Now my father had not fallen on the battlefield itself, but rather when hastening thither, for indeed he never saw the bridge, nor had hand in the guiding of the host, whose blood Robert Hamilton poured out as one that pours good wine upon the ground.

Yet because we were so near, we risked the matter and rode over to see the narrow passage of the Bridge where they had fought it so stoutly all day long. Here and there lay dead men yet unburied; but the countrymen were gradually putting the poor bodies in the earth. Some of them lay singly, but more in little clusters where they set their backs desperately to one another, and had it out with their pursuers that they might die fighting and not running. Still the pursuit had not been unmerciful, for there were few that had fallen beyond the long avenues of the Palace oaks.

But when we came to the banks of the river, and looked down upon the bridge-head we saw the very grass dyed red, where the men had been shot down. And on the brae-sides where Hamilton had drawn them up when he called them from the bridge-end, they had fallen in swathes like barley. But it was not a heartsome sight, and we turned our rein and rode away, weary and sad within.

CHAPTER VIII.

THE CURATE OF DALRY

When I returned to Earlstoun I found the house in sad disorder. Maisie Lennox I found not, for she had ridden to the Duchrae to meet her father and to keep the house, which had had some unwonted immunity lately because of the friendship of the McGhies of Balmaghie. For old Roger McGhie was a King's man and in good favour, though he never went far from home. But only patrolled his properties, lundering such Whigs as came his way with a great staff, but tenderly withal and mostly for show.
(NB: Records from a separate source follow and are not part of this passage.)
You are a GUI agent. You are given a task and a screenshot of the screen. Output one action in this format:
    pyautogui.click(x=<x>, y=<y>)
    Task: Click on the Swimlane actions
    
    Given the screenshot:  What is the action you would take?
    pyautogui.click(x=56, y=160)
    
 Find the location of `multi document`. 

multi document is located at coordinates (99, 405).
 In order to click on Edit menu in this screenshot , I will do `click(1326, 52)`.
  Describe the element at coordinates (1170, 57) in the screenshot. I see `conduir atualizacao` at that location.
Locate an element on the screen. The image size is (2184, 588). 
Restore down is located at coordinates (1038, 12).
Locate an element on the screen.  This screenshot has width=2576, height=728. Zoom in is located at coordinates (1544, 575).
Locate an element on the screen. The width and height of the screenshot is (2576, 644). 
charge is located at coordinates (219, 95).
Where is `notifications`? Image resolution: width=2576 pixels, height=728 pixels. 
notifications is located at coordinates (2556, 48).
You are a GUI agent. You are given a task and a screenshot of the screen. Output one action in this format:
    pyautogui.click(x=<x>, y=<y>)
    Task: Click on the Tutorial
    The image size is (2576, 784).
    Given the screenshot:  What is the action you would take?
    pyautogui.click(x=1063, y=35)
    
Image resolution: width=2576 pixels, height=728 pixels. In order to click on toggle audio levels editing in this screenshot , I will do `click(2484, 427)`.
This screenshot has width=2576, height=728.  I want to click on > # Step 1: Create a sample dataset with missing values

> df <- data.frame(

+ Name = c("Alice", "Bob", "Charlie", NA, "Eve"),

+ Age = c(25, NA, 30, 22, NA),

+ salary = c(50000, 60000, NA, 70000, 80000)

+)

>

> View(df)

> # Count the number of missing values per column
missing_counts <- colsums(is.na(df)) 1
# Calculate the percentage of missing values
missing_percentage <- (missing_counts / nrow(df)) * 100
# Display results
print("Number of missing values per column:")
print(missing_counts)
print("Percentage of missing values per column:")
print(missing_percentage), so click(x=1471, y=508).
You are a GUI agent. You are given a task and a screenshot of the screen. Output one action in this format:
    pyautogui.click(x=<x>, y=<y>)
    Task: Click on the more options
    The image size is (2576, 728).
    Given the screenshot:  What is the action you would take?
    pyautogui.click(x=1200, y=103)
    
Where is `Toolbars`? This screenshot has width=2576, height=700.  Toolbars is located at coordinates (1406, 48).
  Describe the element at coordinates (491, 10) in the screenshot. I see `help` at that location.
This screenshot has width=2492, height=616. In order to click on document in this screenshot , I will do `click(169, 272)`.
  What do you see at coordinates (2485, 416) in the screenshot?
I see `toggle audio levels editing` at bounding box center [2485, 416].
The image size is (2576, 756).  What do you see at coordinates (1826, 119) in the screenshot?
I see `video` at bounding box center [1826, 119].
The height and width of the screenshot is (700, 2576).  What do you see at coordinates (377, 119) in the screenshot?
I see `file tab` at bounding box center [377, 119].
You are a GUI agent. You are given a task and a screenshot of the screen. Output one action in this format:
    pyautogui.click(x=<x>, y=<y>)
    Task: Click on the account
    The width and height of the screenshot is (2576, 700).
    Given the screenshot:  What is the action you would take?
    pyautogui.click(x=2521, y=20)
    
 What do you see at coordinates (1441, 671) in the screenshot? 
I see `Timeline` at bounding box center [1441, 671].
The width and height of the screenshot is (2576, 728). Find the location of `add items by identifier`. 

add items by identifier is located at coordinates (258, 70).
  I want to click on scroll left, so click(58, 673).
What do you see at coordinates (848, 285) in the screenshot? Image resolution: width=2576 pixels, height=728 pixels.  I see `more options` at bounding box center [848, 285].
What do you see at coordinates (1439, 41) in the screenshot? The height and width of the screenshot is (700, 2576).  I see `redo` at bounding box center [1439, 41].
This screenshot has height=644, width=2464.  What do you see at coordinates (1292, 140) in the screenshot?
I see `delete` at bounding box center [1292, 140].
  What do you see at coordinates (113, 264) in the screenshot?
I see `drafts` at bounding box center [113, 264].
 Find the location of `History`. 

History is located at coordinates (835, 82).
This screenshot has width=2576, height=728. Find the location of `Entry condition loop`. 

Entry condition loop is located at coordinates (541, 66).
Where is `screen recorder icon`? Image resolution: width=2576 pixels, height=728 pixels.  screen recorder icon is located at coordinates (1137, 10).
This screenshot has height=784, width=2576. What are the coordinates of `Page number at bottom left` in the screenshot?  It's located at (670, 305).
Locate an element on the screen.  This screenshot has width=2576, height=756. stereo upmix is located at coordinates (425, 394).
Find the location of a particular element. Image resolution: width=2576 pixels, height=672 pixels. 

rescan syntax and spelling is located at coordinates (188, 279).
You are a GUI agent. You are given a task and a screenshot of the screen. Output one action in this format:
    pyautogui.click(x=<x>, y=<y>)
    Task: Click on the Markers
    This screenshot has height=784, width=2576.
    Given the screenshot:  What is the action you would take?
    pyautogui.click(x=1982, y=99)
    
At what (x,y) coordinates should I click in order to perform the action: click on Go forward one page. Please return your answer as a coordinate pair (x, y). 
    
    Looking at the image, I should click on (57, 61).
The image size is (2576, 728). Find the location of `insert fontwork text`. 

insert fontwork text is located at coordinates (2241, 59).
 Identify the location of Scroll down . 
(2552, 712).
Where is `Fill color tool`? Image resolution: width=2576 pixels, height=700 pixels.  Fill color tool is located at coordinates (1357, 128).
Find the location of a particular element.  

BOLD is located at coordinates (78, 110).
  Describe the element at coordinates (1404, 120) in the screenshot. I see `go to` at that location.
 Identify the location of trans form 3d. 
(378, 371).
His daughter Kate, going the way of most women folk, was the bitterest Whig and most determined hearer of the field-preachers in the parish. Concerning which her father full well knew, but could neither alter nor mend, even as Duke Rothes himself could not change his lady's liking. Yet for Kate McGhie's sake the hunt waxed easier in all the headend of Balmaghie. And during this lown blink, old Anton came home from the hills to take the comforts of the bien and comfortable house of the Duchrae, for it promised to be a bitter and unkindly season. So the Earlstoun looked a little bare without Maisie Lennox, and I was glad that I was to be but a short time in it.

For another thing, the soldiers had been before me, and by order of the Council had turned the whole gear and plenishing over to find my brother Alexander – which indeed seeing what he had done at Bothwell, we can hardly wonder at. Even the intervention of our well-affected cousin of Lochinvar could not prevent this. The horses were driven away, the cattle lifted to be provender for the King's forces in the parish of Carsphairn and elsewhere. And it would go hard with us – if indeed we should even be permitted to keep the place that had been ours for generations.

My mother was strongly advised that, as I had not been mixed with the outbreaks, it was just scant possible that I might make something of an appeal to the Privy Council for the continuing of the properties, and the substituting of a fine. I was therefore to ride to Edinburgh with what attendance I could muster, and with Wat Gordon of Lochinvar to lead me as a bairn by the hand.